__Excerpt provided__.
┏━━
Shell cordovan, cordovan, or cordwain is a type of tanned leather. Cordovan is an equine material made from the superficial fascia (or shell) of the lower layers of the hide on the rump of a horse. The material derives its name from the city of Cordoba, Spain, which was long known as a center of leather production and where this type of leather originated. It is a difficult and expensive material to make. Shell cordovan has a unique non-creasing characteristic. Because it is made of connective tissue, it is smooth and lacks the pebbled effect of leather derived from the outer skin.

==Production==
After removal from the horse, the hide is measured from the root of the tail 18 in forward on the backbone. The hide is cut at right angles to the backbone and the resulting pieces termed a "front" (the forward part) and the "butt". The term cordovan leather applies to the product of both the tanned fronts and tanned butts, but is especially used in connection with the term galoshes, meaning the vamps or boot-fronts cut from the shell of the butt.
┗━━
__Explore the material__.
1. Decide whether each statement agrees with the shell cordovan passage, answering yes or no and quoting the words that settle it: (a) Cordovan is made from hide on the rump of a horse. (b) The hide is measured 24 in forward from the root of the tail. (c) The term cordovan leather applies only to tanned butts.
2. Carry on the shell cordovan passage past its final sentence, keeping the same technical register.
The listing that comes next is separate material with no connection to the shell cordovan passage.

[Data extracted from a collection]
┏━━
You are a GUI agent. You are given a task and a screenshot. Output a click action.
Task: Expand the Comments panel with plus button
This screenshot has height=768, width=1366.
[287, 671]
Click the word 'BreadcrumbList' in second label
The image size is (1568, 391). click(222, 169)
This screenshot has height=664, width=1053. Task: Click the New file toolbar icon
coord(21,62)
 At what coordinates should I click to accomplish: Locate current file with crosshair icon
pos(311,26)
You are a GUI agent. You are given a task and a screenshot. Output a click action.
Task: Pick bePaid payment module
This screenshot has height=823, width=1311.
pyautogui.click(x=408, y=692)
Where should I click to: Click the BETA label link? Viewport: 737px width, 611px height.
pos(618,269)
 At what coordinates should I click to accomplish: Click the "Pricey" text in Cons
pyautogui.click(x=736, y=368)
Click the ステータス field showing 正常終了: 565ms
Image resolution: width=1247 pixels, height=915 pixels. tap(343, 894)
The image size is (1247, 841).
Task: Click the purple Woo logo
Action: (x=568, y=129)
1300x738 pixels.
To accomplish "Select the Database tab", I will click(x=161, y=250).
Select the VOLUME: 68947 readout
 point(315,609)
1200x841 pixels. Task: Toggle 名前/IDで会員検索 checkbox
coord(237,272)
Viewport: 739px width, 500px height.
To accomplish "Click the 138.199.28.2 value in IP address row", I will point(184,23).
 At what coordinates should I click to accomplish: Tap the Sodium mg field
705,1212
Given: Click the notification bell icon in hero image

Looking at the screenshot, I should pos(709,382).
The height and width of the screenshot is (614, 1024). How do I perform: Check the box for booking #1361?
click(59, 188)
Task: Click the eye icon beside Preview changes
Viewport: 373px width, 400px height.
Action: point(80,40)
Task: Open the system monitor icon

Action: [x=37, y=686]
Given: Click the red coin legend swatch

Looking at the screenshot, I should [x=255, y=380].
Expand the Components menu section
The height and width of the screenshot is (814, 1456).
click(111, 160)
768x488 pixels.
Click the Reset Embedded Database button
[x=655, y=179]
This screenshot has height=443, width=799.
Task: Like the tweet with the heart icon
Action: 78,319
┗━━
__Task responses__.
1.
(a) Yes: "the superficial fascia (or shell) of the lower layers of the hide on the rump of a horse"
(b) No: "the hide is measured from the root of the tail 18 in forward on the backbone"
(c) No: "applies to the product of both the tanned fronts and tanned butts"

2.
After being tanned, leather from the "front" is typically used in the fabrication of gloves, or blackened, to be used in the tops of shoes. The "butt", after tanning, is passed through a splitting-machine which removes the grain, or hair side, revealing what is termed the "shell". The close fibers of the shell result in a smooth and pliable material.

==Uses==
Historically, shell cordovan was used for razor strops to hone razors in barber shops. It is used mostly in the manufacture of shoes, including high-end shoemaking, and is also used for wallets and watch straps due to its visual appeal and durability. In archery, it is used to protect the fingers and is considered smooth and durable, ideal for a finger tab.

Outside leather crafting, "cordwain" denotes a leather-grain embossed cover paper used for folders, covers, and similar applications in commercial printing.